When Laurie Ann Guerrero visited the city in 2015 as the first recipient of the PINTURA:PALABRA DC Residencies, I made her a little map of her surroundings and then had the opportunity to show her some of the city I love. I am a firm believer that we are held by architecture and monument, suspended by history. At times it feels as if we are trapped like a bug in a spider's web. But knowledge of history and how it is recorded, and re-coded, can reveal the ways our own stories are knit inextricably in that vast "garment of destiny" Martin Luther King, Jr. spoke about. 

This is why I delight in reading the poetry that arose from Guerrero's engagement with a few of the places she visited here in the nation's capitol. Her poems are communings with objects and places, the Sor Juana statue in the writer's park at the OAS building or the statuary at the Smithsonian, experiences transformed into poignant examples of what writers do best: engage with the felt world to arrive at a deeper understanding of their place, our place, in the family of things.

                                                                                                —Dan Vera, Poet

 

Poems by Laurie Ann Guerrero

 

IN FEAR OF GRACE

What do the trees know that they bare the same devastating
grace year after year and still I never understand?

I wear caution like the bonnet of a girl picking cotton: it cradles
my ears, twists my lips into a silent rosette in the terrible, white spaces

I find myself—borrowed spaces—borrowed like cups of sugar
I return two-fold, neighborly: I am mostly obedient. 

Once, Professor Van Dyne asked me to stop
thanking her for championing 

                        my work: own it, she said.

I was already thirty, though all I knew of gratitude was to mimic
my child-self at the feet of grandmothers who’d often forget

                        my name: own it, she said. 

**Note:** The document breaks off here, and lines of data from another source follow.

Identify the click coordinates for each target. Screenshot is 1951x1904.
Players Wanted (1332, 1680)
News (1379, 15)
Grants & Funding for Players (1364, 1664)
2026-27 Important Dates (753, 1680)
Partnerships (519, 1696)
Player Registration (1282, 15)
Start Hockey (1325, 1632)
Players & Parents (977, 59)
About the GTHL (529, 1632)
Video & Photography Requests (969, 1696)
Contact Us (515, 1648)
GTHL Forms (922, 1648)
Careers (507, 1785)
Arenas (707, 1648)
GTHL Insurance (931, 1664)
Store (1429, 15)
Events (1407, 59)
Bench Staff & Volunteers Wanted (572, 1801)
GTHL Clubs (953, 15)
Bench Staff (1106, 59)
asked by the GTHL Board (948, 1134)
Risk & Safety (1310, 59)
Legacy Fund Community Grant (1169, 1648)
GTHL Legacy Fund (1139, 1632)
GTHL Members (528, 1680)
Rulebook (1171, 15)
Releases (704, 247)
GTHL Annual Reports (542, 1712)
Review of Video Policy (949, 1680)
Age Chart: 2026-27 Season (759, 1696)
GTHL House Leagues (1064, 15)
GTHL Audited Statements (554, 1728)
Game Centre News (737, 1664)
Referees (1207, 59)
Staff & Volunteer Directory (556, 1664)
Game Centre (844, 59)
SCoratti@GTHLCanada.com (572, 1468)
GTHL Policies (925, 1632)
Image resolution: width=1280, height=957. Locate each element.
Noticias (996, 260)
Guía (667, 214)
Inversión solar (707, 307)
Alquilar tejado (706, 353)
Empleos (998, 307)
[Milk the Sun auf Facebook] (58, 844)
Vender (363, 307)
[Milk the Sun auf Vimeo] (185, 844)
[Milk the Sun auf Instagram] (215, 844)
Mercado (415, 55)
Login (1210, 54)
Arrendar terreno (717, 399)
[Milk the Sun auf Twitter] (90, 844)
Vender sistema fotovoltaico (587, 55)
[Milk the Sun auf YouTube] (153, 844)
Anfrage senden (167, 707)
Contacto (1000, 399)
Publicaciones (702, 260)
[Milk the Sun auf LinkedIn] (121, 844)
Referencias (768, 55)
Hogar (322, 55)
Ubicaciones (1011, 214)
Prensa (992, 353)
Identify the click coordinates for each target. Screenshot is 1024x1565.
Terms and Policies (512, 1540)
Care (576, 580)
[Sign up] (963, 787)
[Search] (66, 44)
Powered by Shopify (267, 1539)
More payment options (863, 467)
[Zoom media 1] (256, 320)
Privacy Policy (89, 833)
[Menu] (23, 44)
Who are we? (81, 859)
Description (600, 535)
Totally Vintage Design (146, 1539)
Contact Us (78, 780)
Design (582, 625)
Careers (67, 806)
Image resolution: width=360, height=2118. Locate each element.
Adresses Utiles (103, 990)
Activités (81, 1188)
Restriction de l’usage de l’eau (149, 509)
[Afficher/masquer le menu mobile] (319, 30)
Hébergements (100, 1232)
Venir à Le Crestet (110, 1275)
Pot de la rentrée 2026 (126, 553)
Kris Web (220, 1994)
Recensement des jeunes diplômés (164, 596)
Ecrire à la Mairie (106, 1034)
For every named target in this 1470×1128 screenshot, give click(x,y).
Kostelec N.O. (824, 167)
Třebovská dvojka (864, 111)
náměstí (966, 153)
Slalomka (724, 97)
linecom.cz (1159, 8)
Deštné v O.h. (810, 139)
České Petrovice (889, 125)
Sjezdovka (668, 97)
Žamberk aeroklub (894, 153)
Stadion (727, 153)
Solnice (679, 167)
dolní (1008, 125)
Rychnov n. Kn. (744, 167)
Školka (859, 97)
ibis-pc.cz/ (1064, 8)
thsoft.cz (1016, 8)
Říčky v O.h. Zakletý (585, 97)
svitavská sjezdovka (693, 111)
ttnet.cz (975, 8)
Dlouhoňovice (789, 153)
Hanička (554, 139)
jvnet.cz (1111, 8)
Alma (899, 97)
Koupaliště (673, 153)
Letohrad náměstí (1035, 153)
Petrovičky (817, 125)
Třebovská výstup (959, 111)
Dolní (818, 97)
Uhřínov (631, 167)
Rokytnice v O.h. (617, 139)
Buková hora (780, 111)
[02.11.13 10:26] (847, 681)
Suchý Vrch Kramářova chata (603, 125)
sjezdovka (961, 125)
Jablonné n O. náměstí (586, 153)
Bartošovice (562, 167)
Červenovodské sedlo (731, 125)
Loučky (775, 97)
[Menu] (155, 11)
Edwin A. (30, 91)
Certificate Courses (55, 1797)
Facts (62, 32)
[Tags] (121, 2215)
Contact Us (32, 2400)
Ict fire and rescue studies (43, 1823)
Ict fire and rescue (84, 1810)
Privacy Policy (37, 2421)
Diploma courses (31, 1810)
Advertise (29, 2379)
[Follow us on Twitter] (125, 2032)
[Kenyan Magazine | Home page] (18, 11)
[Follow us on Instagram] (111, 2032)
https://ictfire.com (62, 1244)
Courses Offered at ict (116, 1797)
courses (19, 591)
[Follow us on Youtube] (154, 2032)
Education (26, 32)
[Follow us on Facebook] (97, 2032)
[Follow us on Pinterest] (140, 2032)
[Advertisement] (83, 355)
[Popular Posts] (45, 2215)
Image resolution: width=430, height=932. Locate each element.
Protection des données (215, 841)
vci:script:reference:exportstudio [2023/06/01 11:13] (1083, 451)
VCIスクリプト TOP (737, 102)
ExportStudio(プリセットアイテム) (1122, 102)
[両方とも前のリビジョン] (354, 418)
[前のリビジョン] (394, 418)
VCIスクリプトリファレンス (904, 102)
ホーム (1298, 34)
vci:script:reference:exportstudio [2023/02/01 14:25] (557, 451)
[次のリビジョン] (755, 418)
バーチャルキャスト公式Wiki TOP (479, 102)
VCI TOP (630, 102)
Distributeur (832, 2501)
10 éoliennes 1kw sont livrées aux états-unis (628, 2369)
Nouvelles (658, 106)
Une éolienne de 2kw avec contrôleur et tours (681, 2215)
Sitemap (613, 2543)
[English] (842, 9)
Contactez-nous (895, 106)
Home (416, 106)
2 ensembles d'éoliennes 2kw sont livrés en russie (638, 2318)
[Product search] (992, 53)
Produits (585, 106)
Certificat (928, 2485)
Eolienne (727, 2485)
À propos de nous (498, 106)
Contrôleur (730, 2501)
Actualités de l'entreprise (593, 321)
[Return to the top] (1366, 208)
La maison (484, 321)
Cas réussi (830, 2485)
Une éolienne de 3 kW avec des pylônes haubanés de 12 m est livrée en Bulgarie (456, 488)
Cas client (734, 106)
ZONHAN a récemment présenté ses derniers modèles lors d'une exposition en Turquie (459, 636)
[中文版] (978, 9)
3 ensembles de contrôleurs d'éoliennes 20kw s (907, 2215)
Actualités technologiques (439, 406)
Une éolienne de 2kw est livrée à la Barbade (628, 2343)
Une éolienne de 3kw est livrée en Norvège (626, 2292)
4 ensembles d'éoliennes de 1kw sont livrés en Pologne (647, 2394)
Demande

Truth is, I don’t know how to be fearless. I don’t
know how to plant a garden and expect it to bear fruit, 

though I expect it to bear fruit. I have been walking for years—
I never expect to arrive and every day I expect to arrive.

I don’t know how to jump with two feet. One foot roots itself
into my grandmother mouth: I am mostly defiant. 

The grandmothers knows what the trees know, 
but they’re not speaking either. 

 

(TO THE) YOUNG GIRL ON A CHAIR
            bronze sculpture by Giacomo Manzú, 1955

They will find a way to bind you. Always. 
Some will say it’s an art. To some, it is.
To lock you in is to lock themselves in
as they were once, too. You are the bridge
between good and bad. They like it here.

They will expose you as if it’s their right. 
Pour the hot fire. Sand. Score the tedious layers, 
the days of wax, make escapes for the tiny
imperfections caused by man in the name
of the artful budding your body does on its own. 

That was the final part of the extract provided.